Earlier than we begin, create an account with Federal Reserve Financial Information (FRED), and get an API key utilizing this hyperlink. Please observe that this product makes use of the FRED® API however shouldn’t be endorsed or licensed by the Federal Reserve Financial institution of St. Louis.

We begin with putting in and loading the wanted modules.

import requests
import pandas as pd
import numpy as np
import matplotlib.pyplot as plt
from datetime import datetime, timedelta
from pandas.tseries.offsets import MonthEnd
from sklearn.decomposition import PCA
from sklearn.preprocessing import StandardScaler
from sklearn.metrics import mean_absolute_percentage_error
from statsmodels.tsa.stattools import adfuller
from statsmodels.tsa.stattools import grangercausalitytests

from pmdarima import auto_arima

Subsequent, we’ll create a customized perform to learn the information utilizing FRED API.
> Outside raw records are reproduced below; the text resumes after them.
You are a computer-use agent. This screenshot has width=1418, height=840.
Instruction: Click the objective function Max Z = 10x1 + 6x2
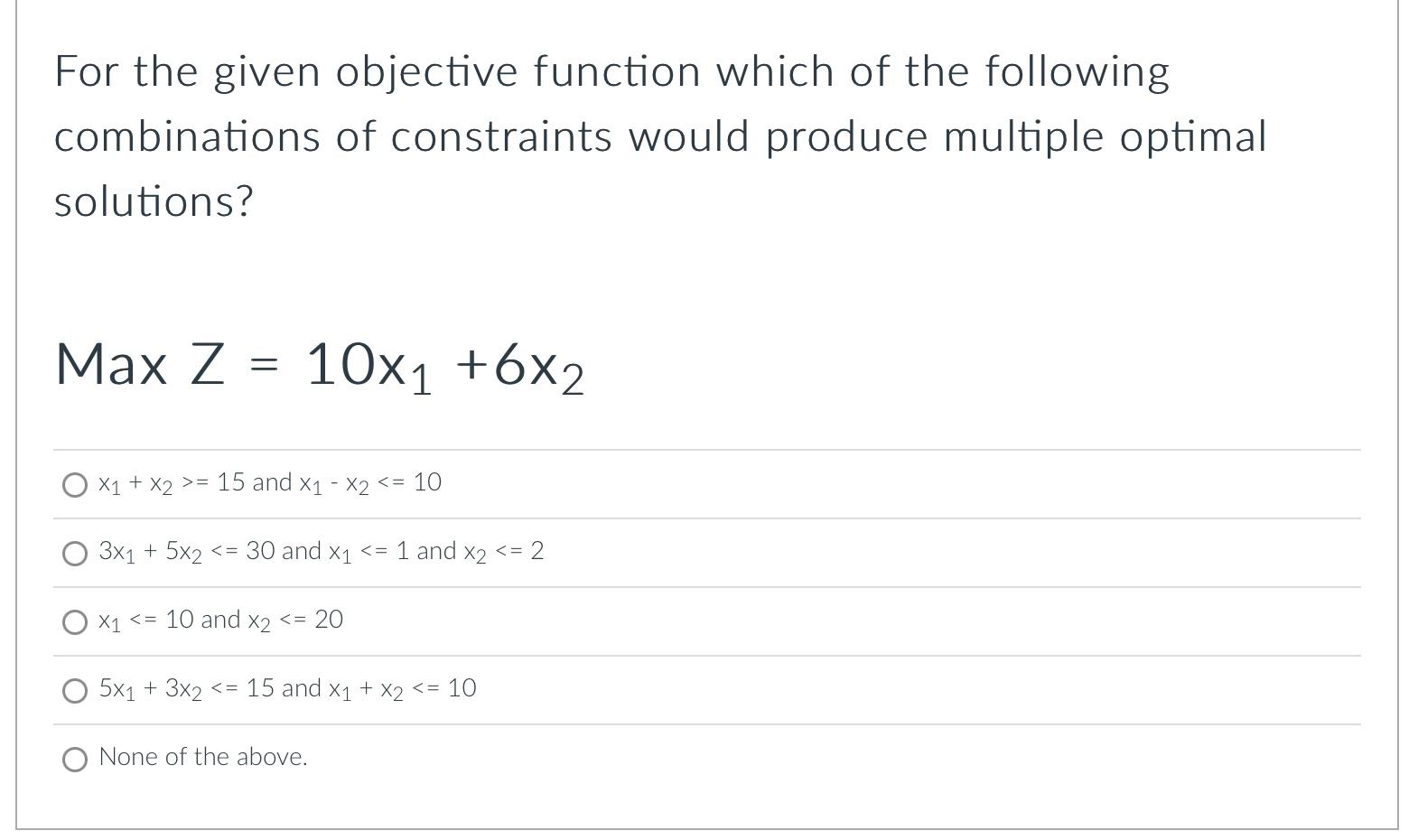click(x=319, y=366)
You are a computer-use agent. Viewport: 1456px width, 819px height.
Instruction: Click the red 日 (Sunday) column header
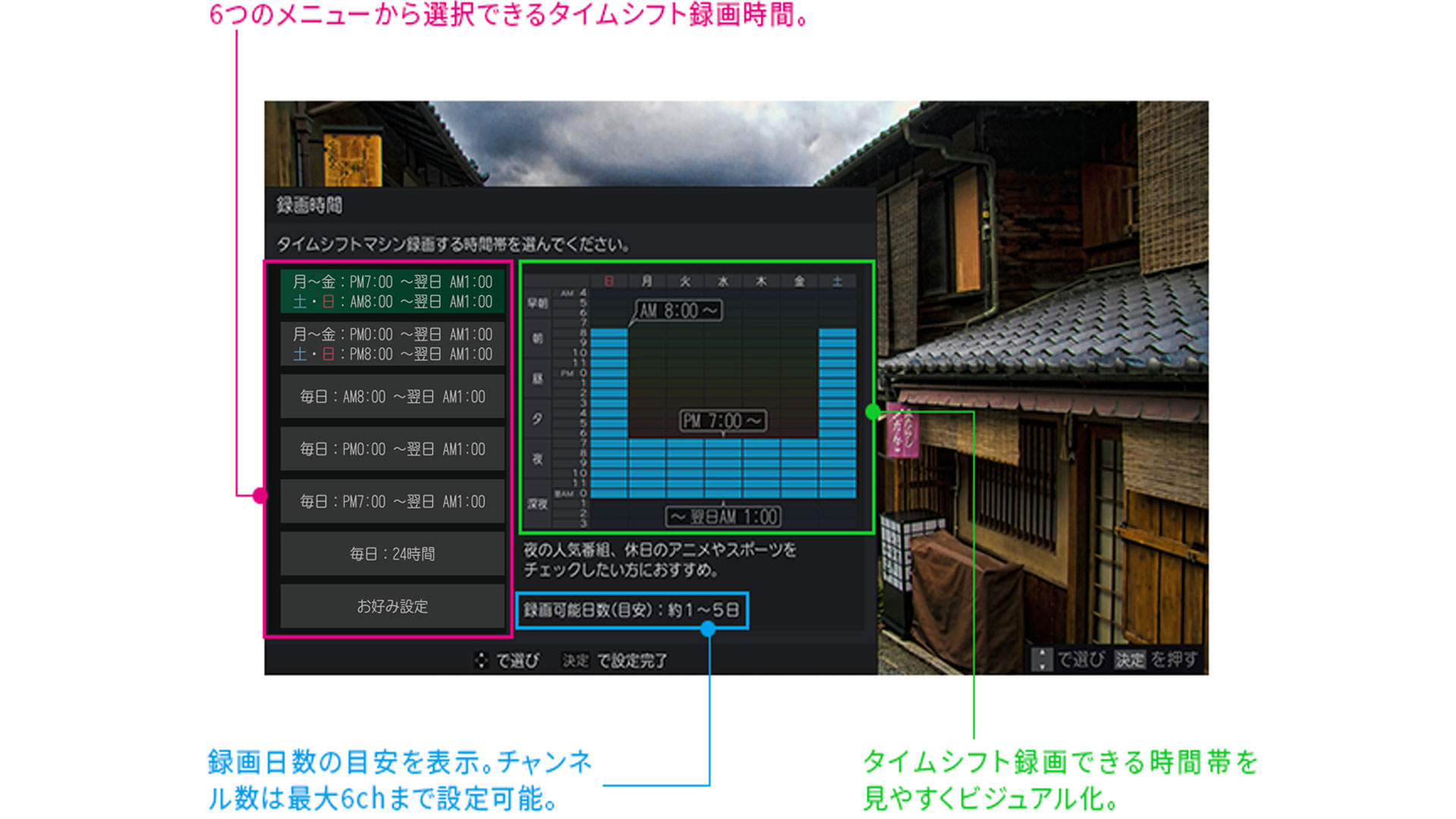609,281
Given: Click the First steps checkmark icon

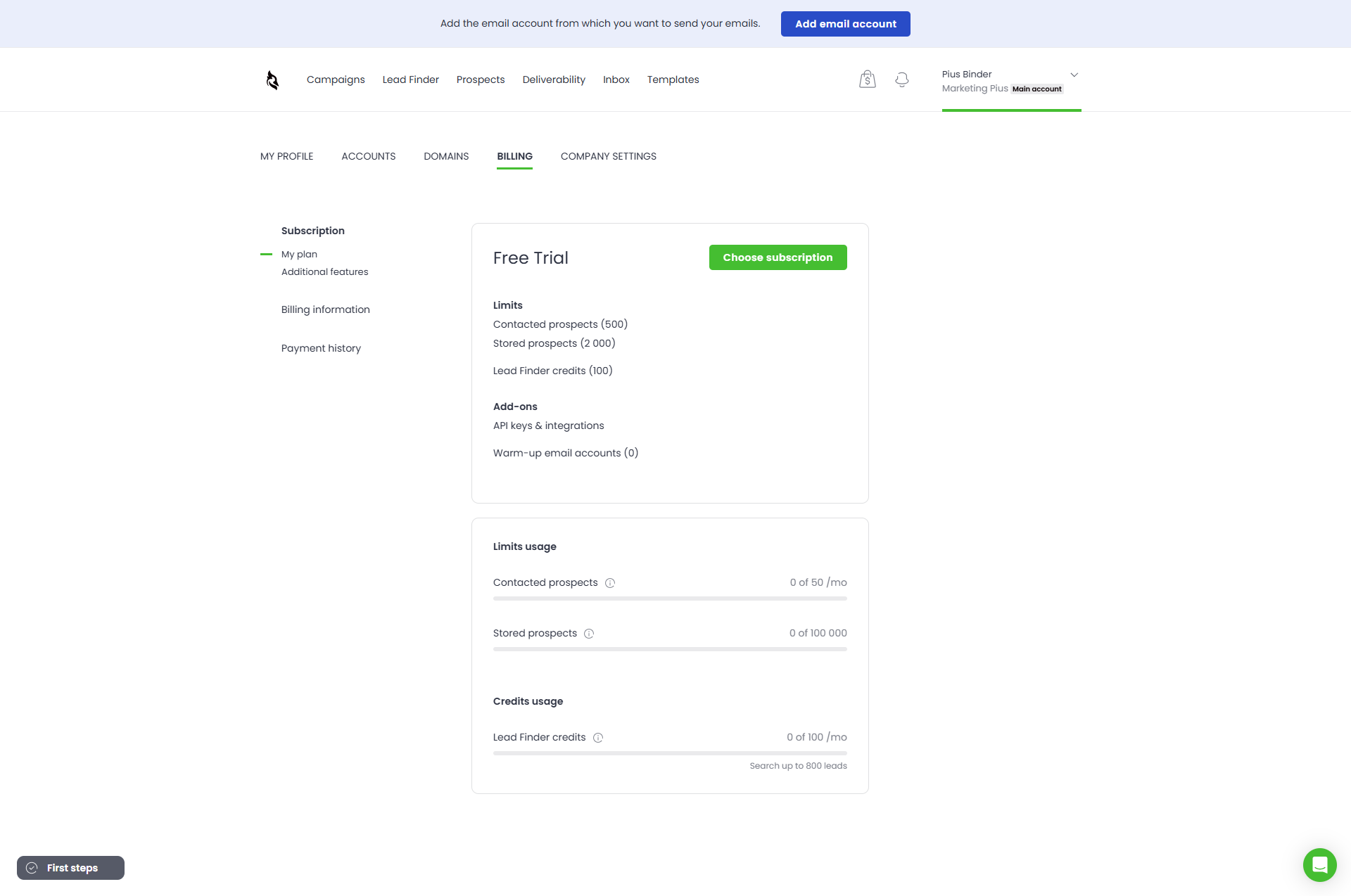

FRED_API_KEY = '__YOUR_API_KEY__'

# Perform to learn information from FRED API
def get_fred_data(data_id, data_name):
response = requests.get(f'https://api.stlouisfed.org/fred/collection/observations?series_id={data_id}&api_key={FRED_API_KEY}&file_type=json')
df = pd.DataFrame(response.json()['observations'])[['date', 'value']].rename(columns={'worth': data_name})
df[data_name] = pd.to_numeric(df[data_name], errors='coerce')
df['date'] = pd.to_datetime(df['date']) + MonthEnd(1)
df.set_index('date', inplace=True)
df.index.freq='M'
return df

Now, let’s learn our information and retailer it in a pandas dataframe.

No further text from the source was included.